◆ EXERCISE INSTRUCTIONS ◆
Reproduce the material below, swapping every "computer-use agent" for "desktop automation agent" and leaving all other text unchanged.
※
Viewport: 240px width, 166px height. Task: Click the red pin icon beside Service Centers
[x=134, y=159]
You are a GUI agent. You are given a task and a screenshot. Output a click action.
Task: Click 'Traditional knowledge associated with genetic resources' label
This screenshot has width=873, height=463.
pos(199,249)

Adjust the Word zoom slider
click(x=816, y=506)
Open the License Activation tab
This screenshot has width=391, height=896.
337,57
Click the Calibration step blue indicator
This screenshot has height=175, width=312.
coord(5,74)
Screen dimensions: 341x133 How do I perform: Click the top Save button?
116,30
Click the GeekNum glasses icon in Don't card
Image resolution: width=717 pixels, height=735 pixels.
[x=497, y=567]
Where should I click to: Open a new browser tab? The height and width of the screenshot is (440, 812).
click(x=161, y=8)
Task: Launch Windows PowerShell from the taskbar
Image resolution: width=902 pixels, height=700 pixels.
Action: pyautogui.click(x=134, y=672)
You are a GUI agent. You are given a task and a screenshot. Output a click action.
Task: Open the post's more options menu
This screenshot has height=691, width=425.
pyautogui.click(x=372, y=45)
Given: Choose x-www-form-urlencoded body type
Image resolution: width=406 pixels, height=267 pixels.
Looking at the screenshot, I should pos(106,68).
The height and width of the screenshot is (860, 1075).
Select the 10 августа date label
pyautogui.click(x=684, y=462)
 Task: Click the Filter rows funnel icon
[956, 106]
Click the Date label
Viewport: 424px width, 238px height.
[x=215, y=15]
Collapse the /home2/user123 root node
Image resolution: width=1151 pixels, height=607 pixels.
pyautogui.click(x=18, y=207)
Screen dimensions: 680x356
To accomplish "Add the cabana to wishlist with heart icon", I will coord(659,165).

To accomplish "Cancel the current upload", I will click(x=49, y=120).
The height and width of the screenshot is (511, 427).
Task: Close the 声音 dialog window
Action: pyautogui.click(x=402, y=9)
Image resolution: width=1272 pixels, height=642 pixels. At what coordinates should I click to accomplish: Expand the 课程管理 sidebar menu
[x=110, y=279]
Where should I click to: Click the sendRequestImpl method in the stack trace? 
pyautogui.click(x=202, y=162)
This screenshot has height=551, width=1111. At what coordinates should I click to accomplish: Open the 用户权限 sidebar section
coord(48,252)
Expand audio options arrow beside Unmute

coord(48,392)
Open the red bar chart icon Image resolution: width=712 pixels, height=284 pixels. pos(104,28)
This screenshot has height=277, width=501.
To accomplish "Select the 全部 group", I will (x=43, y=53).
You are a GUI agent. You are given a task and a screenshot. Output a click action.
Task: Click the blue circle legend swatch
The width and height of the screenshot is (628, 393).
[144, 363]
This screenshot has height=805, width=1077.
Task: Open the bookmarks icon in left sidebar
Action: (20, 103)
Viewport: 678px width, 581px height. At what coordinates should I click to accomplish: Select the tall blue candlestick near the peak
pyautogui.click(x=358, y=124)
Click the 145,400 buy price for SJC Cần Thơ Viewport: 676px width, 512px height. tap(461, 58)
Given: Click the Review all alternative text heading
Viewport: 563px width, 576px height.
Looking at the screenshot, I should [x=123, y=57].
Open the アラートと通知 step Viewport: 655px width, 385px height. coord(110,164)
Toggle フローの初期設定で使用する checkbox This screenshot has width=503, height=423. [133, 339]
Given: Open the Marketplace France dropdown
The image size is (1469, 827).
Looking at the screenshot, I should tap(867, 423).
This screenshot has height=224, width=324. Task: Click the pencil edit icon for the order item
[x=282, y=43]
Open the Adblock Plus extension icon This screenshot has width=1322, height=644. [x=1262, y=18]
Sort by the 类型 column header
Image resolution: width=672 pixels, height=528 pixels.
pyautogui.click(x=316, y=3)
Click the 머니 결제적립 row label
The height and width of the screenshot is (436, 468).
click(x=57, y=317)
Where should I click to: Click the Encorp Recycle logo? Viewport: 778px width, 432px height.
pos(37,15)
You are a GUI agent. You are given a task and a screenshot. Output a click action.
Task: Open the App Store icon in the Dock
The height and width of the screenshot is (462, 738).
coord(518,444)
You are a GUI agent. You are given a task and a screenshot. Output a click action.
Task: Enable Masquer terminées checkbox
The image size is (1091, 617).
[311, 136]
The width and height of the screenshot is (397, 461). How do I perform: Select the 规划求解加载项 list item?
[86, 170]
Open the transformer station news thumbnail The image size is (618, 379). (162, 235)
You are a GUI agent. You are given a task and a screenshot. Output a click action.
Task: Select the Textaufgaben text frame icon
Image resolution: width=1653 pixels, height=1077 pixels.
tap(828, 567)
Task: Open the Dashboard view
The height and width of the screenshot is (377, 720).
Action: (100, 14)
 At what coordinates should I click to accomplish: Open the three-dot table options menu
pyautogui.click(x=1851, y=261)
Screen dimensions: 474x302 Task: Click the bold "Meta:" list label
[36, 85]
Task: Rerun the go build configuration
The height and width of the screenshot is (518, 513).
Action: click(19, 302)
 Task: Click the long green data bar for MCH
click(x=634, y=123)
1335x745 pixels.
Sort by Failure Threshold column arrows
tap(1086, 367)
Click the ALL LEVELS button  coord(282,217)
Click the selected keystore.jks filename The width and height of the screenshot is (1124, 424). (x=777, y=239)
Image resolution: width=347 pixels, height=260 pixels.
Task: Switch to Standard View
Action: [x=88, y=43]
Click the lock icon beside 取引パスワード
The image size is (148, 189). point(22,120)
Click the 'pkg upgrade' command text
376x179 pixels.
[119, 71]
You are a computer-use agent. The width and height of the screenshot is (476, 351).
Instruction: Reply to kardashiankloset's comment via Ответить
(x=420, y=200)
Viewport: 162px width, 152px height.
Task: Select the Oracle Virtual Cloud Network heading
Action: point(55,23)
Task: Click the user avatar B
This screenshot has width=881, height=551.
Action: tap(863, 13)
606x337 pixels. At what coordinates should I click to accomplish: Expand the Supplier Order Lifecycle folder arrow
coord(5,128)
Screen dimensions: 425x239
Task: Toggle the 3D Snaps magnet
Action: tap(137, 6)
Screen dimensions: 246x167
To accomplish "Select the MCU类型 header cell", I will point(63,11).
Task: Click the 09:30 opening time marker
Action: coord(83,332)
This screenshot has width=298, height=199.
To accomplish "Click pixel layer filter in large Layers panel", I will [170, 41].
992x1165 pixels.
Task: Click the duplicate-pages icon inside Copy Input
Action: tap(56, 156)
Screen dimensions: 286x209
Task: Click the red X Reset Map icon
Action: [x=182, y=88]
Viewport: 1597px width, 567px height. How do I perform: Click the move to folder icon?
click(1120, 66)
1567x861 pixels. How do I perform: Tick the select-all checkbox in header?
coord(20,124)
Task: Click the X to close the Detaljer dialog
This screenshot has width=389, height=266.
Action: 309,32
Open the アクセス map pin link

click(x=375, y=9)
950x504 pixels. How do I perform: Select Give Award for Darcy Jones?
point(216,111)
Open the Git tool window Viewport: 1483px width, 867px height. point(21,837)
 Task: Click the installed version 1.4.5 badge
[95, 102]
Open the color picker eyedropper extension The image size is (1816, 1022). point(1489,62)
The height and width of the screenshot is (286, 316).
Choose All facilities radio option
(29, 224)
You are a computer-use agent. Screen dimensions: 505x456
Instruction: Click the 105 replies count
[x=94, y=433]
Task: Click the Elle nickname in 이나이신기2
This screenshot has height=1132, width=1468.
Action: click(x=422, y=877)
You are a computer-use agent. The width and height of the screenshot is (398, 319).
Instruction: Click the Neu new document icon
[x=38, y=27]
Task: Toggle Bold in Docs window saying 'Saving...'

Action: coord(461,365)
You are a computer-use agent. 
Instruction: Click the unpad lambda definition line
※
◆ CORRECT RESULT ◆
Viewport: 240px width, 166px height. Task: Click the red pin icon beside Service Centers
[x=134, y=159]
You are a GUI agent. You are given a task and a screenshot. Output a click action.
Task: Click 'Traditional knowledge associated with genetic resources' label
This screenshot has width=873, height=463.
pos(199,249)

Adjust the Word zoom slider
click(x=816, y=506)
Open the License Activation tab
This screenshot has width=391, height=896.
337,57
Click the Calibration step blue indicator
This screenshot has height=175, width=312.
coord(5,74)
Screen dimensions: 341x133 How do I perform: Click the top Save button?
116,30
Click the GeekNum glasses icon in Don't card
Image resolution: width=717 pixels, height=735 pixels.
[x=497, y=567]
Where should I click to: Open a new browser tab? The height and width of the screenshot is (440, 812).
click(x=161, y=8)
Task: Launch Windows PowerShell from the taskbar
Image resolution: width=902 pixels, height=700 pixels.
Action: pyautogui.click(x=134, y=672)
You are a GUI agent. You are given a task and a screenshot. Output a click action.
Task: Open the post's more options menu
This screenshot has height=691, width=425.
pyautogui.click(x=372, y=45)
Given: Choose x-www-form-urlencoded body type
Image resolution: width=406 pixels, height=267 pixels.
Looking at the screenshot, I should pos(106,68).
The height and width of the screenshot is (860, 1075).
Select the 10 августа date label
pyautogui.click(x=684, y=462)
 Task: Click the Filter rows funnel icon
[956, 106]
Click the Date label
Viewport: 424px width, 238px height.
[x=215, y=15]
Collapse the /home2/user123 root node
Image resolution: width=1151 pixels, height=607 pixels.
pyautogui.click(x=18, y=207)
Screen dimensions: 680x356
To accomplish "Add the cabana to wishlist with heart icon", I will coord(659,165).

To accomplish "Cancel the current upload", I will click(x=49, y=120).
The height and width of the screenshot is (511, 427).
Task: Close the 声音 dialog window
Action: pyautogui.click(x=402, y=9)
Image resolution: width=1272 pixels, height=642 pixels. At what coordinates should I click to accomplish: Expand the 课程管理 sidebar menu
[x=110, y=279]
Where should I click to: Click the sendRequestImpl method in the stack trace? 
pyautogui.click(x=202, y=162)
This screenshot has height=551, width=1111. At what coordinates should I click to accomplish: Open the 用户权限 sidebar section
coord(48,252)
Expand audio options arrow beside Unmute

coord(48,392)
Open the red bar chart icon Image resolution: width=712 pixels, height=284 pixels. pos(104,28)
This screenshot has height=277, width=501.
To accomplish "Select the 全部 group", I will (x=43, y=53).
You are a GUI agent. You are given a task and a screenshot. Output a click action.
Task: Click the blue circle legend swatch
The width and height of the screenshot is (628, 393).
[144, 363]
This screenshot has height=805, width=1077.
Task: Open the bookmarks icon in left sidebar
Action: (20, 103)
Viewport: 678px width, 581px height. At what coordinates should I click to accomplish: Select the tall blue candlestick near the peak
pyautogui.click(x=358, y=124)
Click the 145,400 buy price for SJC Cần Thơ Viewport: 676px width, 512px height. tap(461, 58)
Given: Click the Review all alternative text heading
Viewport: 563px width, 576px height.
Looking at the screenshot, I should [x=123, y=57].
Open the アラートと通知 step Viewport: 655px width, 385px height. coord(110,164)
Toggle フローの初期設定で使用する checkbox This screenshot has width=503, height=423. [133, 339]
Given: Open the Marketplace France dropdown
The image size is (1469, 827).
Looking at the screenshot, I should tap(867, 423).
This screenshot has height=224, width=324. Task: Click the pencil edit icon for the order item
[x=282, y=43]
Open the Adblock Plus extension icon This screenshot has width=1322, height=644. [x=1262, y=18]
Sort by the 类型 column header
Image resolution: width=672 pixels, height=528 pixels.
pyautogui.click(x=316, y=3)
Click the 머니 결제적립 row label
The height and width of the screenshot is (436, 468).
click(x=57, y=317)
Where should I click to: Click the Encorp Recycle logo? Viewport: 778px width, 432px height.
pos(37,15)
You are a GUI agent. You are given a task and a screenshot. Output a click action.
Task: Open the App Store icon in the Dock
The height and width of the screenshot is (462, 738).
coord(518,444)
You are a GUI agent. You are given a task and a screenshot. Output a click action.
Task: Enable Masquer terminées checkbox
The image size is (1091, 617).
[311, 136]
The width and height of the screenshot is (397, 461). How do I perform: Select the 规划求解加载项 list item?
[86, 170]
Open the transformer station news thumbnail The image size is (618, 379). (162, 235)
You are a GUI agent. You are given a task and a screenshot. Output a click action.
Task: Select the Textaufgaben text frame icon
Image resolution: width=1653 pixels, height=1077 pixels.
tap(828, 567)
Task: Open the Dashboard view
The height and width of the screenshot is (377, 720).
Action: (100, 14)
 At what coordinates should I click to accomplish: Open the three-dot table options menu
pyautogui.click(x=1851, y=261)
Screen dimensions: 474x302 Task: Click the bold "Meta:" list label
[36, 85]
Task: Rerun the go build configuration
The height and width of the screenshot is (518, 513).
Action: click(19, 302)
 Task: Click the long green data bar for MCH
click(x=634, y=123)
1335x745 pixels.
Sort by Failure Threshold column arrows
tap(1086, 367)
Click the ALL LEVELS button  coord(282,217)
Click the selected keystore.jks filename The width and height of the screenshot is (1124, 424). (x=777, y=239)
Image resolution: width=347 pixels, height=260 pixels.
Task: Switch to Standard View
Action: [x=88, y=43]
Click the lock icon beside 取引パスワード
The image size is (148, 189). point(22,120)
Click the 'pkg upgrade' command text
376x179 pixels.
[119, 71]
You are a desktop automation agent. The width and height of the screenshot is (476, 351).
Instruction: Reply to kardashiankloset's comment via Ответить
(x=420, y=200)
Viewport: 162px width, 152px height.
Task: Select the Oracle Virtual Cloud Network heading
Action: point(55,23)
Task: Click the user avatar B
This screenshot has width=881, height=551.
Action: tap(863, 13)
606x337 pixels. At what coordinates should I click to accomplish: Expand the Supplier Order Lifecycle folder arrow
coord(5,128)
Screen dimensions: 425x239
Task: Toggle the 3D Snaps magnet
Action: tap(137, 6)
Screen dimensions: 246x167
To accomplish "Select the MCU类型 header cell", I will point(63,11).
Task: Click the 09:30 opening time marker
Action: coord(83,332)
This screenshot has width=298, height=199.
To accomplish "Click pixel layer filter in large Layers panel", I will [170, 41].
992x1165 pixels.
Task: Click the duplicate-pages icon inside Copy Input
Action: tap(56, 156)
Screen dimensions: 286x209
Task: Click the red X Reset Map icon
Action: [x=182, y=88]
Viewport: 1597px width, 567px height. How do I perform: Click the move to folder icon?
click(1120, 66)
1567x861 pixels. How do I perform: Tick the select-all checkbox in header?
coord(20,124)
Task: Click the X to close the Detaljer dialog
This screenshot has width=389, height=266.
Action: 309,32
Open the アクセス map pin link

click(x=375, y=9)
950x504 pixels. How do I perform: Select Give Award for Darcy Jones?
point(216,111)
Open the Git tool window Viewport: 1483px width, 867px height. point(21,837)
 Task: Click the installed version 1.4.5 badge
[95, 102]
Open the color picker eyedropper extension The image size is (1816, 1022). point(1489,62)
The height and width of the screenshot is (286, 316).
Choose All facilities radio option
(29, 224)
You are a desktop automation agent. Screen dimensions: 505x456
Instruction: Click the 105 replies count
[x=94, y=433]
Task: Click the Elle nickname in 이나이신기2
This screenshot has height=1132, width=1468.
Action: click(x=422, y=877)
You are a desktop automation agent. The width and height of the screenshot is (398, 319).
Instruction: Click the Neu new document icon
[x=38, y=27]
Task: Toggle Bold in Docs window saying 'Saving...'

Action: coord(461,365)
You are a desktop automation agent. 
Instruction: Click the unpad lambda definition line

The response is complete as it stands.